Segment Start: Entries provided

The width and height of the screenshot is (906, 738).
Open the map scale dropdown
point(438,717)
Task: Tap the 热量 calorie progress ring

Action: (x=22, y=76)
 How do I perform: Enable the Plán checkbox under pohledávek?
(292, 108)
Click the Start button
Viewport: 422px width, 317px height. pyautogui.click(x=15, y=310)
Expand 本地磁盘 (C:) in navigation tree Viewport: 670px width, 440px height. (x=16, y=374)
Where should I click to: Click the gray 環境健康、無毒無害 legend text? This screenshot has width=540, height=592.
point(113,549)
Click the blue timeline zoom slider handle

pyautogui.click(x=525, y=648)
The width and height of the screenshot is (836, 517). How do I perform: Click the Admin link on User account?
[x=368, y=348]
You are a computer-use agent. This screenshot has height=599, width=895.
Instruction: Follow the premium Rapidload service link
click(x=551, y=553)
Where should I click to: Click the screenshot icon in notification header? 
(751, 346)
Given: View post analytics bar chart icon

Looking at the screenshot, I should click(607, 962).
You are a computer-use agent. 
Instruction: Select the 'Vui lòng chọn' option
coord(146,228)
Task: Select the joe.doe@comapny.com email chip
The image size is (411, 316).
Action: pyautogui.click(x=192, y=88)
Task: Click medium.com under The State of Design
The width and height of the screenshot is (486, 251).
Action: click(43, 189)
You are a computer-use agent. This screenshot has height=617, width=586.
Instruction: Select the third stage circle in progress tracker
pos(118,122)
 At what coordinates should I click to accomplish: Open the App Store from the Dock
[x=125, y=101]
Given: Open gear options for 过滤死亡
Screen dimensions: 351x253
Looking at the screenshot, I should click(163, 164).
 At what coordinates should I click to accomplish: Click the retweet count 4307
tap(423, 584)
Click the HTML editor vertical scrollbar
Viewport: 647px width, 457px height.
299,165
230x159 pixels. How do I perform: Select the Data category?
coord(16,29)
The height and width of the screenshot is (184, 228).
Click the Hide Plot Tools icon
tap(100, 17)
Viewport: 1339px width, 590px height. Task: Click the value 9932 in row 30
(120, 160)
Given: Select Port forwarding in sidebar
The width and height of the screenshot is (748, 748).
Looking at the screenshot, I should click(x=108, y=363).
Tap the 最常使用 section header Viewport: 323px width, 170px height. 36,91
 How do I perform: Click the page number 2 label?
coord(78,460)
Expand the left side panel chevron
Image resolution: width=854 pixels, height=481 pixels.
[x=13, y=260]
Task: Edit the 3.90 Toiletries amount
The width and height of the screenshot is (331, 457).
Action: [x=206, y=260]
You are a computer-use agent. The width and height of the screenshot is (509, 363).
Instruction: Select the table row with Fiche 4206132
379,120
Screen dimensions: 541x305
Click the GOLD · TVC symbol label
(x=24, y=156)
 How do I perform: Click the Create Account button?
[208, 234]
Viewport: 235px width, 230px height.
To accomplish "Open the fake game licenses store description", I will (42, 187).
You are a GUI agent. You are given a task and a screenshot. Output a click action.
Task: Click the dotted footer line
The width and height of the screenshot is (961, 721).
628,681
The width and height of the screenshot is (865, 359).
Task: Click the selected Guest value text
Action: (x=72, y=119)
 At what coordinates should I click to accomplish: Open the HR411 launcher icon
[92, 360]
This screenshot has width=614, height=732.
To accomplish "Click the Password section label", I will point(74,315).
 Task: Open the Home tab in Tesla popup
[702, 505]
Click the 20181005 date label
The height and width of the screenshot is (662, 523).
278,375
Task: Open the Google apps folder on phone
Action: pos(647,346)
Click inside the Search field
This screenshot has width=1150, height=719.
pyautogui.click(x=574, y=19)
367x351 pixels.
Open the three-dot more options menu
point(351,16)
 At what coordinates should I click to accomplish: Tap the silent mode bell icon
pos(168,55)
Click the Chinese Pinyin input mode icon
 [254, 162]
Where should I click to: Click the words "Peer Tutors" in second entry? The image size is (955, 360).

Segment End: Entries provided

## About this exercise
The response should be the listing above, limited to the lines between the one holding "230x159 pixels. How" and the one holding "Tap the 最常使用", inclusive, reproduced exactly.

## Exercise output
230x159 pixels. How do I perform: Select the Data category?
coord(16,29)
The height and width of the screenshot is (184, 228).
Click the Hide Plot Tools icon
tap(100, 17)
Viewport: 1339px width, 590px height. Task: Click the value 9932 in row 30
(120, 160)
Given: Select Port forwarding in sidebar
The width and height of the screenshot is (748, 748).
Looking at the screenshot, I should click(x=108, y=363).
Tap the 最常使用 section header Viewport: 323px width, 170px height. 36,91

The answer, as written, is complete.